Mar 27, 2009 09:34 GMT  ·  By

Following a controversial vote on Thursday, the Texas State Board of Education adopted a new school curriculum that prevented teachers from presenting so-called “weaknesses” of some of the most important scientific theories, especially that of evolution, proposed by Darwin some 150 years ago. Proponents of this decision saluted it and said that it was high time the state joined others that accepted evolution and science as the base of learning.

The huge campaign that was carried out by scientists in the name of evolution seems to have paid off, despite the fact that creationists opposed the decision every step of the way. The latter say that children should be presented with pieces of evidence from both points of view, and that they should make up their own mind afterwards.

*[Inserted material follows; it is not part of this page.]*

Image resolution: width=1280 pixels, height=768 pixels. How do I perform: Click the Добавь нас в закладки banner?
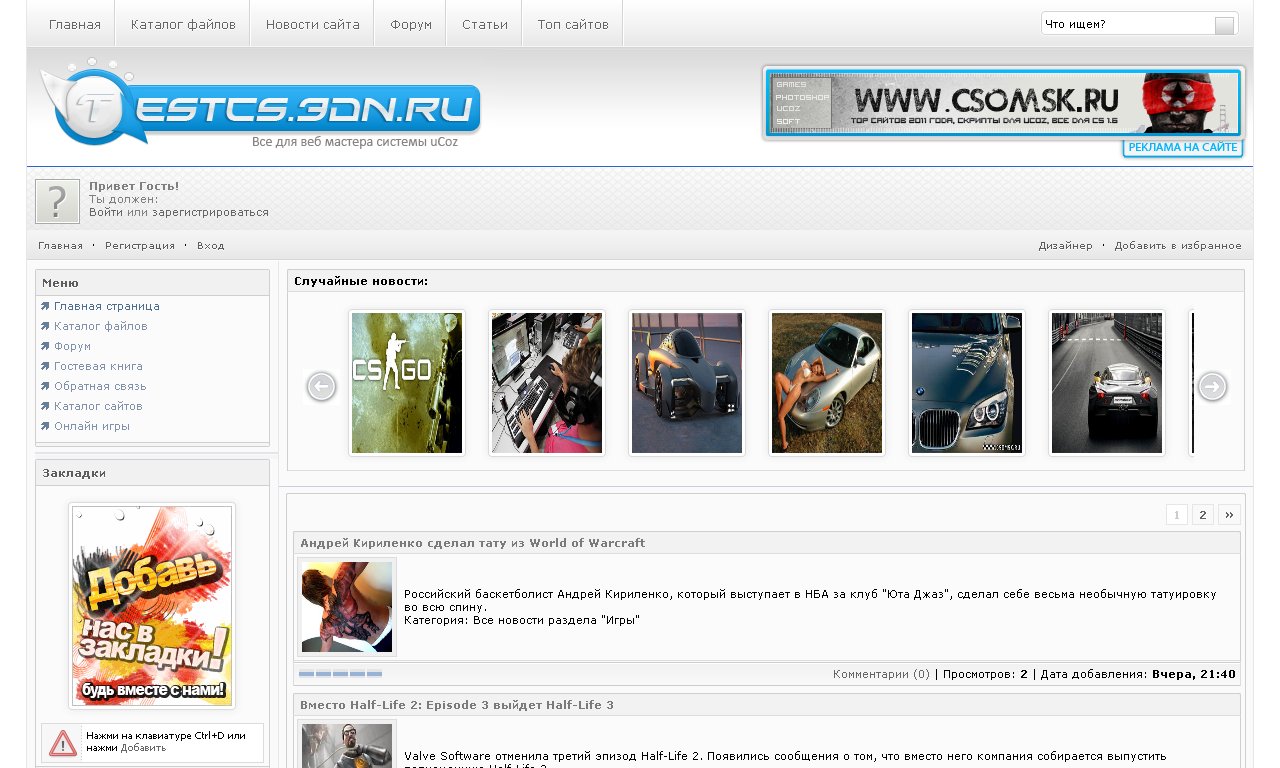(x=152, y=605)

But scientists argue that the theory of creation or Intelligent Design would make kids question even well-established scientific truths, and could create a generation of citizens that is unable to tell real scientific facts from fiction.

They also pinpoint that creationists and ID adepts twist scientific facts to fit their claims, by questioning techniques such as carbon dating. Scientists tell that they are puzzled at this tactic that creationists employ in their actions, because even the Pope, the supreme ruler of the Catholic Church, has admitted that the theory of evolution is not incompatible with the Christian belief, as long as people accept that, at some point, God gave soul to our common ancestors.

The 20-year-old rule that is expected to be removed in the final vote, scheduled to take place on Friday, is heavily criticized by evolutionists, who have it that the phrase “strengths and weaknesses” in the document is used by teachers in many Texan schools to promote their own religious views with the children, rather than teach them scientific facts. There are some who uphold that even yesterday's vote was an incomplete victory, as an amendment still opens up new ways for religious teachers to preach their own agenda to the children.

Federal courts have long since forbidden creationism and ID theories being taught to children in public schools, and have favored the theory of evolution as the main explanation of how life came to be. Still, the documents passed on Thursday held ambiguous formulations such as “[students can] analyze and evaluate the sufficiency or insufficiency of natural selection to explain the complexity of the cell.” Critics to this expression say that it's opening the door for teachers to explain the high complexity of the cell via Intelligent Design, which holds that life is too complex to have formed on its own and that a higher power was involved.